John Kerry has repeatedly supported grazing fee increases. On Sept. 14, 1993, Kerry voted against an amendment to prevent higher grazing fees. Nevada Sen. Harry Reid voted in favor of the amendment. In 1996, Kerry voted first against killing an amendment that would have set higher fees on the largest beef operations and then for increased fees. Reid voted on the opposite side of the issue each time.
George W. Bush’s administration has rarely dealt with the issue, so he has less of a record on grazing fees.
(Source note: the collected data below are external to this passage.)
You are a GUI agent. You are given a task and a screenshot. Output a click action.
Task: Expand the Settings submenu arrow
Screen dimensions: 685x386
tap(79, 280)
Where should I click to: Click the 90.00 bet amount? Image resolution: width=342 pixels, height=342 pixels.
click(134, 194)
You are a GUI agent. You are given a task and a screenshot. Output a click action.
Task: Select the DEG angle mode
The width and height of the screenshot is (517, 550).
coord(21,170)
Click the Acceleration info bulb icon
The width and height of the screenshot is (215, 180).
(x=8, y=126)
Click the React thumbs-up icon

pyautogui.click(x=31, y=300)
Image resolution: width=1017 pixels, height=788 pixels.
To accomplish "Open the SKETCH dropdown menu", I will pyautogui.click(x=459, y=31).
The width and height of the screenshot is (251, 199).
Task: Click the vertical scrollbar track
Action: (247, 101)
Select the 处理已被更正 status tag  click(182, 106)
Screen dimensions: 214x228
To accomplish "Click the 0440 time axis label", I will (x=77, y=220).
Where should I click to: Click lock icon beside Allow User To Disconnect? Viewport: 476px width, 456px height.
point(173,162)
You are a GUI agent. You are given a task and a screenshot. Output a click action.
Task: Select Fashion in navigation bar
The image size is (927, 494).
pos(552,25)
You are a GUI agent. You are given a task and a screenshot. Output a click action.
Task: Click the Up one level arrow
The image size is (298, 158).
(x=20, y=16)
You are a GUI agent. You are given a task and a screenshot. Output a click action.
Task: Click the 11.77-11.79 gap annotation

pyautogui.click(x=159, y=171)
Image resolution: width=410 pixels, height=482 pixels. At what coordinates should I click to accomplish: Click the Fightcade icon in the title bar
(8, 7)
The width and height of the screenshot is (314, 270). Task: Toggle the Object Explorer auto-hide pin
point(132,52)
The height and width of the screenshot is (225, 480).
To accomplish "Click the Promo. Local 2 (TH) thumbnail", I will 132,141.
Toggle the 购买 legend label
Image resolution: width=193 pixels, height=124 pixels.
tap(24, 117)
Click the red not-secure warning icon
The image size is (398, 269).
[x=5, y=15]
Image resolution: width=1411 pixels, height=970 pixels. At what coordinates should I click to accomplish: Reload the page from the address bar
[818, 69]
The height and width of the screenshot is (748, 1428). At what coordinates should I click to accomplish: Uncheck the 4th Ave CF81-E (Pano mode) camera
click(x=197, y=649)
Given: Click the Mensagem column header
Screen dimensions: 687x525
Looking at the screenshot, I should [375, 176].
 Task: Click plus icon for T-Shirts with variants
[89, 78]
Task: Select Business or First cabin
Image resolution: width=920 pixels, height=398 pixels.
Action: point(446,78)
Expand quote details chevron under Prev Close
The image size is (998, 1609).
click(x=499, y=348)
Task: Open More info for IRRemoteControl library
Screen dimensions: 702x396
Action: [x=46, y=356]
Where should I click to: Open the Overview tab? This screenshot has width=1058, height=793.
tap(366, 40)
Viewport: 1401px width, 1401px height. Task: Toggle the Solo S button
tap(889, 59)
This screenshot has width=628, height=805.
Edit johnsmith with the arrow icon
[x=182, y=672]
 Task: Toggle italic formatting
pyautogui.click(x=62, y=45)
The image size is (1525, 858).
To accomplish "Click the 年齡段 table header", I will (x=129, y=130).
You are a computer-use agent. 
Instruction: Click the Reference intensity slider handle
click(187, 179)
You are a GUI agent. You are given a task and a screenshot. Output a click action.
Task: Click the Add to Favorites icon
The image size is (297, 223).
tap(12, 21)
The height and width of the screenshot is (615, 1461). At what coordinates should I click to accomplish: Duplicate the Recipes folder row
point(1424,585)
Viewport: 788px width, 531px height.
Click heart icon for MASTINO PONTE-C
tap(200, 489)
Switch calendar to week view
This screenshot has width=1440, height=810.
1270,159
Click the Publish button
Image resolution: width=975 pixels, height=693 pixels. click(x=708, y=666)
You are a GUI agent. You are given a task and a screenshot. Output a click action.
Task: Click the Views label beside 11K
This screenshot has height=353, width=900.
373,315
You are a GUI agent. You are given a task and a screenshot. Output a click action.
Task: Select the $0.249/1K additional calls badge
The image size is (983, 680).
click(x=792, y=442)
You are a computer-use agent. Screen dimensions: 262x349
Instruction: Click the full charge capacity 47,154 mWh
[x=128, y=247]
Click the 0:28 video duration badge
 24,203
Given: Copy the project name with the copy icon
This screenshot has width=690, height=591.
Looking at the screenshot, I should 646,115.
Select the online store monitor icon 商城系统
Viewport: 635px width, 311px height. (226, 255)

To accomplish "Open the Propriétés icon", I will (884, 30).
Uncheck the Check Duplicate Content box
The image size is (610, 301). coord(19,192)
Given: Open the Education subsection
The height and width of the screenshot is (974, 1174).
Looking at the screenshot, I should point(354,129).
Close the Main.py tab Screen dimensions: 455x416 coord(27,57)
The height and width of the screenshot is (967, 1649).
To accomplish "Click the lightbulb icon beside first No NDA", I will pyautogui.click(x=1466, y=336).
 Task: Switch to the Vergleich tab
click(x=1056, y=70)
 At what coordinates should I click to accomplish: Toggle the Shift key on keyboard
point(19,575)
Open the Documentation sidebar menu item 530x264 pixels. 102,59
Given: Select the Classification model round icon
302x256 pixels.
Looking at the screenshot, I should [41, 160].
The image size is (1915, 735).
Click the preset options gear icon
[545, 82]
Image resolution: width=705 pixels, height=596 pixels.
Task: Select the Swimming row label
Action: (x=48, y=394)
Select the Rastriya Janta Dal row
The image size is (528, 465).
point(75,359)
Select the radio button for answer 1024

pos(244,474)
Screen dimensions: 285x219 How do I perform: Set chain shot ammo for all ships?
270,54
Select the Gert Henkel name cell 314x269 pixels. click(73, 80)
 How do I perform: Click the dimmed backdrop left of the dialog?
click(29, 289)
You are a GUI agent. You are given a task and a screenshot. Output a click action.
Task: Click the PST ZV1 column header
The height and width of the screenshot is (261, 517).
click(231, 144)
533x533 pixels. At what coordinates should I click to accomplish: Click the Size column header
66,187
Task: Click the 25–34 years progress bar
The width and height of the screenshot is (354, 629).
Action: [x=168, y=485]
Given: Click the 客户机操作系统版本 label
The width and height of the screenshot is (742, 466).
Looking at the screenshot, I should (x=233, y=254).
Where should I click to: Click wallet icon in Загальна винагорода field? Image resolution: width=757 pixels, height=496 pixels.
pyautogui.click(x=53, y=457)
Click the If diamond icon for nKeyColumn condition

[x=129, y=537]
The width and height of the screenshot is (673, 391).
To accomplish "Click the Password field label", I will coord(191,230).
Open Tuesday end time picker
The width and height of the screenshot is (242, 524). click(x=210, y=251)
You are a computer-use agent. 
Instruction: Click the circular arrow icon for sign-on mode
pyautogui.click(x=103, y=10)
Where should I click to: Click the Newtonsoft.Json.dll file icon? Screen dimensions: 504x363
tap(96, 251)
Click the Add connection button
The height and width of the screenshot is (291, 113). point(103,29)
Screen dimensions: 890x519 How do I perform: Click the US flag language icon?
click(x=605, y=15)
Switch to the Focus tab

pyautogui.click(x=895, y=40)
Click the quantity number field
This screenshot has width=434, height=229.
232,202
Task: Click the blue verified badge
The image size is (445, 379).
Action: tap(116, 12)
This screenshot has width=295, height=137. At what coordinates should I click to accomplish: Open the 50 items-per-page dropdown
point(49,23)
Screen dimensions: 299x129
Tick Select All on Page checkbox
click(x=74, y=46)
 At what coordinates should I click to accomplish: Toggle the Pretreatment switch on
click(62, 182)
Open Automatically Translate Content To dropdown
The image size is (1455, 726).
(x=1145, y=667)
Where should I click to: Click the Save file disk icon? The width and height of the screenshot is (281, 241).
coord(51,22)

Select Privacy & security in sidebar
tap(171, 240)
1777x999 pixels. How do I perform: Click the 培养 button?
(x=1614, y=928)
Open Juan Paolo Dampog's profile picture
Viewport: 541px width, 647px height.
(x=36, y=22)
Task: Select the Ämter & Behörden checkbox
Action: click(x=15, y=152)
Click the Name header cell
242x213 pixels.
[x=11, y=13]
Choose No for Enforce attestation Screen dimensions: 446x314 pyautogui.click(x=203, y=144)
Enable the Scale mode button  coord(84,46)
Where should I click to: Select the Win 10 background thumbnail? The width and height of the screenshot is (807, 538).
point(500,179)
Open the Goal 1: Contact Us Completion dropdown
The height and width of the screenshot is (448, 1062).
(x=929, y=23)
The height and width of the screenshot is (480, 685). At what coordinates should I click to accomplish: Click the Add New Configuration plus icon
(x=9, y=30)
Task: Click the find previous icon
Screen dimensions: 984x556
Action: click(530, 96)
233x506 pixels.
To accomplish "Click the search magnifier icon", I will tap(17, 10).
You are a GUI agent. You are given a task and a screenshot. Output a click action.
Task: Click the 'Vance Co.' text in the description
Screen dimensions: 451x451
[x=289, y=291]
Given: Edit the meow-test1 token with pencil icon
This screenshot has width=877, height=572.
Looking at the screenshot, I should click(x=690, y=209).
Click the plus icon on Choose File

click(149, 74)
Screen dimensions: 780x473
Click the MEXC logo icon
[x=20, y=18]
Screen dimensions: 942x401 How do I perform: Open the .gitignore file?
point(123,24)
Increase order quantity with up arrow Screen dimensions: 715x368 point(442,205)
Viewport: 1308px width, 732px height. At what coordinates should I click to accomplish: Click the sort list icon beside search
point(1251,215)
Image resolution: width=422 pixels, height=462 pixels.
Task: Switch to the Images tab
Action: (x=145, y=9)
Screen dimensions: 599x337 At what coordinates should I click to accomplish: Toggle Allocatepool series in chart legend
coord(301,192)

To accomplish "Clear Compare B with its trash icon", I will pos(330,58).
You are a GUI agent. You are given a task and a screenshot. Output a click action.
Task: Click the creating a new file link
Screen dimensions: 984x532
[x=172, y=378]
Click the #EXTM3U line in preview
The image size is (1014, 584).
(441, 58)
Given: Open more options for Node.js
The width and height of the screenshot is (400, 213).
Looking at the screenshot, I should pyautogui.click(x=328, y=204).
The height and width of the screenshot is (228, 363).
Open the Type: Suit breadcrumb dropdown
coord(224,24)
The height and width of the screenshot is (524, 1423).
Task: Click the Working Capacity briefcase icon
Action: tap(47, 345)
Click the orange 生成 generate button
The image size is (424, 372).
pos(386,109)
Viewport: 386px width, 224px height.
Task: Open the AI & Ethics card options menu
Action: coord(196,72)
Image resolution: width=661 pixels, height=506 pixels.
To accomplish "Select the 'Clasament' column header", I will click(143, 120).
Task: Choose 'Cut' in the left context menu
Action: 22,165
Last December, the Bush administration proposed reversing a Clinton rule directing the Bureau of Land Management to act promptly when land was found to be damaged by grazing—before the next permit renewal year. The proposal assigned less urgency to reclaiming the land and allowed more time for it. “This proposal recognizes that ranching is crucial not only to the economies of Western rural communities, but also to the history, social fabric, and cultural identity of these communities,” said U.S. Interior Secretary Gale Norton.
Bush has drawn criticism for being too close to “the big timber, big mining, big oil and big cattle industries,” as columnist Molly Ivins puts it, and for being heavily indebted to those industries for substantial campaign contributions.